Baring Private Equity Asia

It is difficult to look past Baring Private Equity Asia’s (BPEA) planned merger with EQT, a landmark transaction for the industry in Asia and a rare large-scale (USD 7.5bn) monetisation of a manager. However, BPEA also closed its eighth Asia fund on USD 11.2bn – the second-largest pan-regional vehicle ever raised – and secured a USD 3.2bn sustainability-linked credit facility. There were sizeable exits from Hexaware Technology, HCP Packaging, and Interplex, the latter coming on the back of a significant turnaround effort. As for new investments, Tricor Group was acquired from Permira and Ginko International was obtained through a hard-to-handle Taiwan take-private.

The Blackstone Group

The Blackstone Group can point to significant acts across fundraising, investment, and exits in the past 12 months. The firm closed its second Asia fund at the hard cap of USD 6.4bn, a nearly threefold increase on the previous vintage. New investments came in the form of Interplex, VFS Global, and Nucleus Network, but the standout deal was Crown Resorts – notable not only for the USD 8.1bn price tag, but also for Blackstone’s willingness to address regulatory and structural complexity and then embark on a turnaround.
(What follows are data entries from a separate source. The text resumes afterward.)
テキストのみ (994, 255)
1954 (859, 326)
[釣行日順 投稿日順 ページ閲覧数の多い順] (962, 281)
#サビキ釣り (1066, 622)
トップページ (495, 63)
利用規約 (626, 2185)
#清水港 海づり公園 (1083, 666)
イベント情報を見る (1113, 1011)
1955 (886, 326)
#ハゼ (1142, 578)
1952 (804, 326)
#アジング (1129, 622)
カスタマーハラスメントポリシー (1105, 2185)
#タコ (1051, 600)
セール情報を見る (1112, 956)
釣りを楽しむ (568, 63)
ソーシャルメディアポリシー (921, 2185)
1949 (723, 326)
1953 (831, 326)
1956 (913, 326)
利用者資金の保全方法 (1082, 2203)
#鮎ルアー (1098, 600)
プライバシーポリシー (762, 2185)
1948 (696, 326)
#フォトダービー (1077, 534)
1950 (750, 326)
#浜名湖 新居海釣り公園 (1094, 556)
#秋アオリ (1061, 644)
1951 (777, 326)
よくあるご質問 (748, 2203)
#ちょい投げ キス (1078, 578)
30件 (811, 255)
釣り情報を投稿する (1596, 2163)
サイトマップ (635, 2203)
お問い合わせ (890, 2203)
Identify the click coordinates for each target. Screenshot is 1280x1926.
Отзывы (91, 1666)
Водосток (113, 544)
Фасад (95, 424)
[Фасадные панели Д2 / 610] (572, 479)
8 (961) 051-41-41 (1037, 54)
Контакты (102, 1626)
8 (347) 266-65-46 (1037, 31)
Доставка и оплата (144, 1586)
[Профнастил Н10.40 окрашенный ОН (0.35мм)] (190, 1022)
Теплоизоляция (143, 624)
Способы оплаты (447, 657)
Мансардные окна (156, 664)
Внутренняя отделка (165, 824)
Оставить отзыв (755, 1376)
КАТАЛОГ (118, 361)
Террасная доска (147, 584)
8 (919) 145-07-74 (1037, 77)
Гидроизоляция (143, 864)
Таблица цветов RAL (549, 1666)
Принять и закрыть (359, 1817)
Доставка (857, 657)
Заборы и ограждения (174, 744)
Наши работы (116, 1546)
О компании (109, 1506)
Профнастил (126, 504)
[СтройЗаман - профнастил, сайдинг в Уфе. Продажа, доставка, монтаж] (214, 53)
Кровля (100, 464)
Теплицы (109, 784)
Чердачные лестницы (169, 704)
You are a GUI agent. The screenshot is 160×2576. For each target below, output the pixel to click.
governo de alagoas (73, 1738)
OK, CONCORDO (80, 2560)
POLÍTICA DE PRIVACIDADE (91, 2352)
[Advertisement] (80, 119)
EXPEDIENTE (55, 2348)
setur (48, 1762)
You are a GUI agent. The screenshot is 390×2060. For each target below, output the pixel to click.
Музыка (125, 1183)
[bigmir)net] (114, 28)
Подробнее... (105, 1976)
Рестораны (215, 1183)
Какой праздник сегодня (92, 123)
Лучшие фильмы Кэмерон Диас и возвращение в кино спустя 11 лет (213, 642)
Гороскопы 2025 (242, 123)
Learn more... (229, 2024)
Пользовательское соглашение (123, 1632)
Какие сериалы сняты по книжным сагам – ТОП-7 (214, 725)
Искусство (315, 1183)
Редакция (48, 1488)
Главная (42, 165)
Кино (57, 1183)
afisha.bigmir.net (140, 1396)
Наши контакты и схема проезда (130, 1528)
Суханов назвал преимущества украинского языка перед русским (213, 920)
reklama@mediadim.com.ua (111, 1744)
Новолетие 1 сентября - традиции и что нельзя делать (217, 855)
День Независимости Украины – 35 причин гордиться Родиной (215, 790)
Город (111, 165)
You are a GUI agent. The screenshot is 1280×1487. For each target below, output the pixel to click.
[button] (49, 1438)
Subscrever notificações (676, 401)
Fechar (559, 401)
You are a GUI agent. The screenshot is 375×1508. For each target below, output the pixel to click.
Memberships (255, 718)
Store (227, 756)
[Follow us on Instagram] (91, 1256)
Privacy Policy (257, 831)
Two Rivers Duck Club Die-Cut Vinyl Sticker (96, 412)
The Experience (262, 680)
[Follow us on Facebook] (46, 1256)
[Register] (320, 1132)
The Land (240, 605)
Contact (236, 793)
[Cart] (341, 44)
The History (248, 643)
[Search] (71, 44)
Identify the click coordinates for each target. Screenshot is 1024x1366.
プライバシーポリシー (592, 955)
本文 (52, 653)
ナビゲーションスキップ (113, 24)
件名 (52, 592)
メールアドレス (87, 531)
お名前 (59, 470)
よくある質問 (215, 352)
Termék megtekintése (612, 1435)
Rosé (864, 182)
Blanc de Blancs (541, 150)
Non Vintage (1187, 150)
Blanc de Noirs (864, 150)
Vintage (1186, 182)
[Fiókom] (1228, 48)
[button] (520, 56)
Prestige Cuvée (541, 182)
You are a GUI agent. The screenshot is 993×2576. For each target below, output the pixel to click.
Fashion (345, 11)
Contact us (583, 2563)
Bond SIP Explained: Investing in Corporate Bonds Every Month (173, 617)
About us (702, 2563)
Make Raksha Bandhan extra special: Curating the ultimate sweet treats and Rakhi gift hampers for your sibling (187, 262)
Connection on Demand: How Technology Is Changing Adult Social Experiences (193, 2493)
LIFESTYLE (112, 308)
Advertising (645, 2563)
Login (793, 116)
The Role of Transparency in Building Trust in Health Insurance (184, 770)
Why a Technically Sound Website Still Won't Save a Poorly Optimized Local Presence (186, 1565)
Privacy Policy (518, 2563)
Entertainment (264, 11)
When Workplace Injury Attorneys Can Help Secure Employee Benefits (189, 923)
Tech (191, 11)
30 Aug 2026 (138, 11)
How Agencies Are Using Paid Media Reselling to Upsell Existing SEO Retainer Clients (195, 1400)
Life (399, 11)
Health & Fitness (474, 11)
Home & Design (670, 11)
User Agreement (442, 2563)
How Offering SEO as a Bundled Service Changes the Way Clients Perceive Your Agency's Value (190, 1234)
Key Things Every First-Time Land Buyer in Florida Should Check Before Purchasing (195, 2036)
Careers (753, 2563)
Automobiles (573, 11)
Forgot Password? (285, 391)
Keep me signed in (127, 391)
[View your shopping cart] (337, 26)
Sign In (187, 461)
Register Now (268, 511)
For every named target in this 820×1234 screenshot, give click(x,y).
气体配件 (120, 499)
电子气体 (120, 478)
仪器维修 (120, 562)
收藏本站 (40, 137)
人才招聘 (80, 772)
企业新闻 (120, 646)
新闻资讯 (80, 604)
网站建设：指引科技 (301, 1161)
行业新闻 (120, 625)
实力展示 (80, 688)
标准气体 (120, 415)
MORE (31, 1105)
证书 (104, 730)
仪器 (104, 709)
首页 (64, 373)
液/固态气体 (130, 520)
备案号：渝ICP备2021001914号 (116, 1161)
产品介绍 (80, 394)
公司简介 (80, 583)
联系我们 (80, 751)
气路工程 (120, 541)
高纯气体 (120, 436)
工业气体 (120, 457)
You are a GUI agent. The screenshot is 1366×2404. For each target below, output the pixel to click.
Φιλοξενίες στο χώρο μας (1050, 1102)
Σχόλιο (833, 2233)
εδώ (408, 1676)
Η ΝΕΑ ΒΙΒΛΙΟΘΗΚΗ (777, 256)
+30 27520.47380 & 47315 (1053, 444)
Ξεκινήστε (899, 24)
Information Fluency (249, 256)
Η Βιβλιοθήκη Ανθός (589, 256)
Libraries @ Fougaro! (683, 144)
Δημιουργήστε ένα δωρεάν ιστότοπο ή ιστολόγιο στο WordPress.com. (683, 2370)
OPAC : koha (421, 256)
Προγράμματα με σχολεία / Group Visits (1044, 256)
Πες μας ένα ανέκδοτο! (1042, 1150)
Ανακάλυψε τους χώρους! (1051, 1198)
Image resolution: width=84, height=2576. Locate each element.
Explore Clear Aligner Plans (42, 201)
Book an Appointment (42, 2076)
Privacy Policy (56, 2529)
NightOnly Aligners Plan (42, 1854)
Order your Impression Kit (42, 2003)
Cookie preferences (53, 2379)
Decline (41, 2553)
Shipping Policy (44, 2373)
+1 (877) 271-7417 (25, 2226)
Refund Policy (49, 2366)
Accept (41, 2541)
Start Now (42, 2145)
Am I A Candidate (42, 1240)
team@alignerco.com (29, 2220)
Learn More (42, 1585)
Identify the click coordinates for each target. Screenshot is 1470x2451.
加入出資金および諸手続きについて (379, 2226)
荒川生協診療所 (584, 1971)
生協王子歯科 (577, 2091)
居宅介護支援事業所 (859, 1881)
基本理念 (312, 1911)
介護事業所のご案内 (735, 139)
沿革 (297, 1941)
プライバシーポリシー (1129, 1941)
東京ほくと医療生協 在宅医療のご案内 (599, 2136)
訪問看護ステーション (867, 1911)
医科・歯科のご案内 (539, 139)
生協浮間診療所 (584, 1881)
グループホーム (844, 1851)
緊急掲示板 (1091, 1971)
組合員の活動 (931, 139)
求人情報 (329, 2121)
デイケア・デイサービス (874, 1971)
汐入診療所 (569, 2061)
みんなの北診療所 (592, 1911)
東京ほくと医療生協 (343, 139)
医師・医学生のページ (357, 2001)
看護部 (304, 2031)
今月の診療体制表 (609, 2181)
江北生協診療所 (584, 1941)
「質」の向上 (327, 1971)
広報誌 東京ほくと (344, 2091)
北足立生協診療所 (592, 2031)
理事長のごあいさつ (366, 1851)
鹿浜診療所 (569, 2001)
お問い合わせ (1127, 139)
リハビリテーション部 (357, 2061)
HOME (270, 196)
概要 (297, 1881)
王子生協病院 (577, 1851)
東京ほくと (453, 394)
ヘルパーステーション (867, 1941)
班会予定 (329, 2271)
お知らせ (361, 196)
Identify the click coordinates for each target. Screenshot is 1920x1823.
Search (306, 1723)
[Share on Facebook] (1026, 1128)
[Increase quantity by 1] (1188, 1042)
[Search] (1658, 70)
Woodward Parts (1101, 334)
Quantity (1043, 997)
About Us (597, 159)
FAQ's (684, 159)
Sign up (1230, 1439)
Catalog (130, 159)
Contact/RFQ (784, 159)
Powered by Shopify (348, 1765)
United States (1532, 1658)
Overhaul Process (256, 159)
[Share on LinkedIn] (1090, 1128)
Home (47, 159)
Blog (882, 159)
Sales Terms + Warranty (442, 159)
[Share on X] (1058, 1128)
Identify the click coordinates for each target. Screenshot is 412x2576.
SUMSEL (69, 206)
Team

Full exits included Partners Life and La Trobe Financial, and there was a sizeable partial exit from Sona Comstar.

CVC Capital Partners

CVC Capital Partners has deployed more than USD 2bn across eight investments and four add-on acquisitions over the past 12 months. The largest transaction was a founder-led take-private of Razer, a Hong Kong-listed gaming hardware and software provider with a global footprint, at a valuation of USD 3.17bn. Other deals included Malaysia-based Affin Hwang Asset Management and Japan-based tuition business Try Group. CVC secured a significant exit with the sale of Malaysia’s Munchy Food Industries for USD 454m – having delivered improvement in commercial performance and ESG – and the firm launched its sixth Asia fund with a target of USD 6bn.

KKR

KKR has deployed approximately USD 3.3bn across a dozen PE investments in the past year, including Probe CX in Australia, Yayoi in Japan, Livspace in Singapore, Moody and Ruichen Pet Veterinary in China, Shriram General Insurance in India, and GrowSari in the Philippines. A USD 5.8bn tender offer for Japan’s Hitachi Transport System was signed but has yet to close. There were full exits from Vietnam’s Masan MeatLife and India’s Max Healthcare in India, and a partial exit from Australia’s GreenCollar. Meanwhile, PHC Holdings, Yuehai, and GoTo went public in Japan, China, and Indonesia, and PropertyGuru completed a SPAC merger.